Qu’est-ce qui nous oblige à oublier l’inoubliable ? Rien, ni personne. Il est trop tard ! Le corps et la mémoire ont imprimé.

3 - les règles personnelles

Nous les établissons en nous construisant soit en réaction, soit par mimétisme des personnes avec lesquelles nous partageons le même environnement. Elles sont personnelles dans la mesure où notre libre arbitre intervient et que l’on cesse d’être sous l’emprise des autres c’est à dire à partir du moment où l’on développe un esprit critique au regard de ce que l’on nous apporte et que l’on décide de se l’approprier ou pas.
En effet, on ne rejette ni ne prend jamais tout des autres. Mais avec ce vécu commun, on constitue sa propre personnalité et arrête sa propre ligne de conduite, celle que l’on s’impose en-dehors de toute contrainte externe. Dès lors, le choix des règles que l’on décide de suivre est important. Elles ne doivent pas trop être éloignées de ce que l’on est  et de ce qu’on est en capacité d’assumer. Elle suppose un travail sur soi pour mieux apprendre à se connaître et procéder à la juste évaluation des règles que l’on fait siennes.
Fixer la barre trop haute génère frustration et culpabilité.

La contravention à l’ensemble de ces règles a t’elle la même valeur ? Sûrement pas !

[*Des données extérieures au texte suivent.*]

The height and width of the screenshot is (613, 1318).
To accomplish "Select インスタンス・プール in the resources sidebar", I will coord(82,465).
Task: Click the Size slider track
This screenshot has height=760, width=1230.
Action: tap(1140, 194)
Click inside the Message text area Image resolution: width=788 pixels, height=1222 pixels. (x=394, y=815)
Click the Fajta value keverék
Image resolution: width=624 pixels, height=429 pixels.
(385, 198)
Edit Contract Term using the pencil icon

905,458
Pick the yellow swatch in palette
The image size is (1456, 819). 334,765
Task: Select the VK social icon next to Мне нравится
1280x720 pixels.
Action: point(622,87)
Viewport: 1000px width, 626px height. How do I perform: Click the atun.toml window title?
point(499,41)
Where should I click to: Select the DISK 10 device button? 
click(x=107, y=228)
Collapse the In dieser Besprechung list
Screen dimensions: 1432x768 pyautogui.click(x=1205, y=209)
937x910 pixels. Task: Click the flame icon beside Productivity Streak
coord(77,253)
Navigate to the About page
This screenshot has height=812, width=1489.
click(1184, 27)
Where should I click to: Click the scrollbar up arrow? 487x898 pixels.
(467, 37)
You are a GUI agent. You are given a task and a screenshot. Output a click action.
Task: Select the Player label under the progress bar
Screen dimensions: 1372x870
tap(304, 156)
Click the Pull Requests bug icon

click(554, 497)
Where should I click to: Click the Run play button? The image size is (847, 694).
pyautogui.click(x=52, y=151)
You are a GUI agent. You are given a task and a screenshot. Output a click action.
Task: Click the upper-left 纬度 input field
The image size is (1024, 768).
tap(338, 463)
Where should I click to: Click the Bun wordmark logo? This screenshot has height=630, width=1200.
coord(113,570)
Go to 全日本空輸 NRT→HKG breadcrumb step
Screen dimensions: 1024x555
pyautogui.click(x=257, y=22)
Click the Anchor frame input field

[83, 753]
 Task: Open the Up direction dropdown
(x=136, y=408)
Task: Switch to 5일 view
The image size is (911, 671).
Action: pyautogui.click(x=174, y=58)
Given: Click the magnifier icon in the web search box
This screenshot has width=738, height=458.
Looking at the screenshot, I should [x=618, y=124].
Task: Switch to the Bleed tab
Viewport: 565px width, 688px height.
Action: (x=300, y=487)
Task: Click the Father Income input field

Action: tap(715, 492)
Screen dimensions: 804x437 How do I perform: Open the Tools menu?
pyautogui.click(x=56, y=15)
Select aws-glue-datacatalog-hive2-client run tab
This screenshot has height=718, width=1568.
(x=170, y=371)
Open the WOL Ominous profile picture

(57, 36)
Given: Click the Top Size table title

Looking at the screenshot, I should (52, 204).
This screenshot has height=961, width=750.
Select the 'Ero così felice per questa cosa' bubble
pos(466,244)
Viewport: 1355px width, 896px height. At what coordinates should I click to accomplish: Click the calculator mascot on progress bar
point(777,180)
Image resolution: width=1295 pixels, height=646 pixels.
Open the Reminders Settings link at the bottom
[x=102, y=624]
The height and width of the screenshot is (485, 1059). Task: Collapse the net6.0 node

Les règles juridiques sont « objectives » et se justifient : à chaque crime et délit, considéré comme une faute réelle, correspond une sanction reconnue par l’ensemble de la société (code pénal ou autre).
Ce n’est pas le cas des règles socio-spirituelles ou personnelles qui comportent une dimension subjective et relativisent la faute au point d’en souligner le caractère « imaginaire ». Or, c’est cette dimension subjective qui permet à la culpabilité malsaine de se répandre et personne ne se révolte outre mesure « la peine n’est pas à la hauteur du pénal ».

II- Cerner les conséquences négatives de la culpabilité sur notre vie

En agissant en souterrain, la culpabilité nous maintient dans une cercle vicieux.
Il n’est pas facile de mettre des mots sur nos maux quand notre inconscient est en action : soit nous nous sentons coupable en raison d’une faute imaginaire qui procède d’une mauvaise analyse de la situation, soit nous faisons les frais de « non dit » qui ne nous permet pas de comprendre ce que l’on vit . Dans les deux cas, il s’avère difficile de s’extirper du cercle vicieux de la culpabilité.
A titre d’exemple, un enfant à qui on mentira sur sa naissance (enfant abandonné, enfant d’un inceste, d’un viol, d’un amour interdit…) se sentira coupable du désamour ressenti sans disposer des clés qui lui permettent de comprendre que ce n’est pas lui le problème mais ceux qui lui cachent la vérité sur les conditions de sa naissance, doublé de ceux qui sont à l’origine de ces conditions.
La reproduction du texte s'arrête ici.